Kenzo World

par Jean-David, le 28 octobre 2016
Certes, le marché de l’art existe, et l’on y fait de fructueuses affaires. Il ne s’agit pas de l’abolir. Ma proposition vise seulement à extraire une partie de la production du secteur privé, afin d’assurer la protection d’un patrimoine inestimable, et de favoriser l’aide à la création, comme cela existe, par exemple, dans le domaine musical. Du reste, ces quatre ou cinq maisons emblématiques (Chanel, Dior, Yves Saint-Laurent, Caron), rendues publiques, n’en conserveraient pas moins une activité industrielle et commerciale : elles seraient, précisément, des EPIC (établissements publics industriels et commerciaux).

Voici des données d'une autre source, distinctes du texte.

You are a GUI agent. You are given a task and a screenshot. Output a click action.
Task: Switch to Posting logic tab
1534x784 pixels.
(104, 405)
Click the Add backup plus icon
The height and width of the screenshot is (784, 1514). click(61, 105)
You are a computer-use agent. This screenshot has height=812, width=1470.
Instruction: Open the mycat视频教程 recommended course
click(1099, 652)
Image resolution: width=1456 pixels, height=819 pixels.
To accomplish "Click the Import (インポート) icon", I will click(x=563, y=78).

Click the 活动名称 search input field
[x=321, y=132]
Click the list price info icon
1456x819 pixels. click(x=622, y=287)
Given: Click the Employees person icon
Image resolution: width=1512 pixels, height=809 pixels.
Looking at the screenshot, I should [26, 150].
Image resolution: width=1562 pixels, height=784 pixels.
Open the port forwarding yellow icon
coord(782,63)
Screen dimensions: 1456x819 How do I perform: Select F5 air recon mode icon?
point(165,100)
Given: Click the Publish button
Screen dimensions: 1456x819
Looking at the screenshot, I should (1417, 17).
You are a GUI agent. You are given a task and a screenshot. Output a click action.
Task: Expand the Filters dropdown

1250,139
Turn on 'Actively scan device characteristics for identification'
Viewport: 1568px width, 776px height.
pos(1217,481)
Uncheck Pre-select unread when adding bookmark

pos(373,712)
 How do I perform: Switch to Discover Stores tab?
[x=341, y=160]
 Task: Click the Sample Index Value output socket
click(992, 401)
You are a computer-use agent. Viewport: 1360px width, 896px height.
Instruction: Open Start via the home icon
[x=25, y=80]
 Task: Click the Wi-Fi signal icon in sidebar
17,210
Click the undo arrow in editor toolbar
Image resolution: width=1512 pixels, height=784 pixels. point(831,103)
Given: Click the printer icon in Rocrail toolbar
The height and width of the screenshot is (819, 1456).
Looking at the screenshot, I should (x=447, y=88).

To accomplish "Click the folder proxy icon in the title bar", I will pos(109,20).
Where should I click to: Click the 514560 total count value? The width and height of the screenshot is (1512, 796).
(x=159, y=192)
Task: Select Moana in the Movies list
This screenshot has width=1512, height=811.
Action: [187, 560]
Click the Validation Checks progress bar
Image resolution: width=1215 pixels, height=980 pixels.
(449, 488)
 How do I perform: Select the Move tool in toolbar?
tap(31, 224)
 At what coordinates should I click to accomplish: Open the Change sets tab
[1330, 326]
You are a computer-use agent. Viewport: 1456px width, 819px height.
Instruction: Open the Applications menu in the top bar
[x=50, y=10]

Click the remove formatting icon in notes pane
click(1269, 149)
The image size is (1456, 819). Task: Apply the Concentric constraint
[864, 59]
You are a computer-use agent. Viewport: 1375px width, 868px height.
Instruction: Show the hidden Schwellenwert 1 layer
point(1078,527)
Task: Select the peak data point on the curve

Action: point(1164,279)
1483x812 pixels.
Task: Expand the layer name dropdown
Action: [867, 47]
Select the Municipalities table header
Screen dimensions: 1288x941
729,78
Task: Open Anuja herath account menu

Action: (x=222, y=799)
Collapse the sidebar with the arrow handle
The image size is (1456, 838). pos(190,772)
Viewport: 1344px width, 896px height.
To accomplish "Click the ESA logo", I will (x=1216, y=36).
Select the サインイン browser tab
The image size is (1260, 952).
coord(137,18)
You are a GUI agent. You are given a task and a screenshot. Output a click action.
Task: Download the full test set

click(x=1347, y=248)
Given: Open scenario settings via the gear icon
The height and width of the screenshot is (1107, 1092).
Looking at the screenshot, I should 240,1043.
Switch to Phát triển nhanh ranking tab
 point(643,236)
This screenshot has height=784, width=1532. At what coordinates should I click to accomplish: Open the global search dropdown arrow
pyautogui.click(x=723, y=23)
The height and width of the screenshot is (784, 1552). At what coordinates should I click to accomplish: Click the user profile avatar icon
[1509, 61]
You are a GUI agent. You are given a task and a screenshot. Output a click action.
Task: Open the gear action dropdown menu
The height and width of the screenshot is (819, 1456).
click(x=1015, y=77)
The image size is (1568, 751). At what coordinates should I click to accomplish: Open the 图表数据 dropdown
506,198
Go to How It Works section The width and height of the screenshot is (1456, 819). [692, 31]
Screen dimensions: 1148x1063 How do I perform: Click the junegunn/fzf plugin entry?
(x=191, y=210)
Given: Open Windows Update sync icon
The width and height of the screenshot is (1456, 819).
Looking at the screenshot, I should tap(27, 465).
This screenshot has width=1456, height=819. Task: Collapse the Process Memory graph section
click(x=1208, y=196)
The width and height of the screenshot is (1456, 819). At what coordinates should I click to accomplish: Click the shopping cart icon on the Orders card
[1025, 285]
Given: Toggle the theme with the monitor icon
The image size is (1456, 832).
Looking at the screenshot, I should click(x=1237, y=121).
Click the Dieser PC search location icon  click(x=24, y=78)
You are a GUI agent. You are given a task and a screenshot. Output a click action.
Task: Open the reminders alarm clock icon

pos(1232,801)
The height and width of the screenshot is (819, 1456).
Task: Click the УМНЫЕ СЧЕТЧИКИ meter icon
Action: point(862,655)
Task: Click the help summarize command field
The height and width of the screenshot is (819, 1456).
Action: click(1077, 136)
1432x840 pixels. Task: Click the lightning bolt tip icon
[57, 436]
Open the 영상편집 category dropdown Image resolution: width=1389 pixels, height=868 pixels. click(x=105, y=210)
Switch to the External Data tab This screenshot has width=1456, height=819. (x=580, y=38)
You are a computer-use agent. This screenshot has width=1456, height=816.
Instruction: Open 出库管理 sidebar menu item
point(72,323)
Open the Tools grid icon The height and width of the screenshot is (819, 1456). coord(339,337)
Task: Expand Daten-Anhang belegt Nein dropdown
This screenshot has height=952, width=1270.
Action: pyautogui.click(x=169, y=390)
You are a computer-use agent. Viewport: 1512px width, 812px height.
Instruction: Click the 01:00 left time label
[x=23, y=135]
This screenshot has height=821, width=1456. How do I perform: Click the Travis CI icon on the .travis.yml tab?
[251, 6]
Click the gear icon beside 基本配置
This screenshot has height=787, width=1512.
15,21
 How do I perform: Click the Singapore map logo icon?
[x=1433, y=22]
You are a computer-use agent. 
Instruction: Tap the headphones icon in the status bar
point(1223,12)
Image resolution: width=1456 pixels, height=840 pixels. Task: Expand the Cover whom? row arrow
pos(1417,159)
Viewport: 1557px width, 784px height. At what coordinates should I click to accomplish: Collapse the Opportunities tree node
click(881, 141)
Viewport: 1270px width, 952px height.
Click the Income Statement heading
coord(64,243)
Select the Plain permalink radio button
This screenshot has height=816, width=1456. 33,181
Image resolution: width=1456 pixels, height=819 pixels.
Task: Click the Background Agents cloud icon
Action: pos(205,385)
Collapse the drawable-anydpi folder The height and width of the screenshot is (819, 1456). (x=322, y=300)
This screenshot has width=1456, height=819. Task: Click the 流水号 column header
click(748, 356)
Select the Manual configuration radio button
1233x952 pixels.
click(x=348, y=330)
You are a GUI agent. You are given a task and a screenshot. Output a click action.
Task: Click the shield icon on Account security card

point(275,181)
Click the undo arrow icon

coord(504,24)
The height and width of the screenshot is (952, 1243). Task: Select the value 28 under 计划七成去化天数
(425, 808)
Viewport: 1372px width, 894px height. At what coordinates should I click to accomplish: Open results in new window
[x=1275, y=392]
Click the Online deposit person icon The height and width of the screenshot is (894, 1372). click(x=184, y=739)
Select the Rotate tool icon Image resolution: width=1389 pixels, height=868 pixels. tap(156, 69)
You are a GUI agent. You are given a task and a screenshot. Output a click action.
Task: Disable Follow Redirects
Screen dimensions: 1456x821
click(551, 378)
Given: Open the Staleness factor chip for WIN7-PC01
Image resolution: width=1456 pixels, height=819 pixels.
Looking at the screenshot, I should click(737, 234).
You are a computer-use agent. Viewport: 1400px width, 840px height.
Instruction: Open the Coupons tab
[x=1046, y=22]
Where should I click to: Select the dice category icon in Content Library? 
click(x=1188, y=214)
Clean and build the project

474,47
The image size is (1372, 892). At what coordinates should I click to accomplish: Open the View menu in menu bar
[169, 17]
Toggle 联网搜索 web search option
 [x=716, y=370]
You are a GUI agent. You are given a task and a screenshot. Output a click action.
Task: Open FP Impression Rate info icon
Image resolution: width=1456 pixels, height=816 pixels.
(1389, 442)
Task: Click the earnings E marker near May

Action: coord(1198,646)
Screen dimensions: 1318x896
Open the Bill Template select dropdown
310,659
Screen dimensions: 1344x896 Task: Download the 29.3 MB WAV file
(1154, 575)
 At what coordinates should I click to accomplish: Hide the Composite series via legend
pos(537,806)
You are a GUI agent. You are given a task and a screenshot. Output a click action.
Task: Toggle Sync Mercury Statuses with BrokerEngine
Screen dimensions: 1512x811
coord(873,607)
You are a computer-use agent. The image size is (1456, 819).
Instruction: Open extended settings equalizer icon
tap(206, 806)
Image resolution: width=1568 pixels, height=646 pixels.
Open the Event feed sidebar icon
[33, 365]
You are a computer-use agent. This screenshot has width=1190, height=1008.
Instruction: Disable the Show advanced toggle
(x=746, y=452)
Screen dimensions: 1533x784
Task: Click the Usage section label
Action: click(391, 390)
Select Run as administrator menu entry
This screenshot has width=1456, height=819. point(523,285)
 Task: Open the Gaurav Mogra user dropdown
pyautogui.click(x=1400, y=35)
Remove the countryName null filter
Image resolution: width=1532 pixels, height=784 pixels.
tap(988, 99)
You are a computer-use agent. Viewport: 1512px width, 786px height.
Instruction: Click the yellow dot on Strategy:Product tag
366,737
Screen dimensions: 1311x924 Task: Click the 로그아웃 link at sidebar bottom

Elles échapperaient simplement à l’obsession de la concurrence, au diktat d’une rentabilité souveraine, et leur mission serait définie par un cahier des charges contraignant, et salvateur par cela même. Cette proposition peut surprendre à première lecture, parce qu’elle nous fait subitement considérer le parfum comme une oeuvre culturelle si considérable qu’elle en devient digne d’être protégée. Je demande simplement que cette idée fasse son bonhomme de chemin, et que l’on veuille bien en peser les avantages.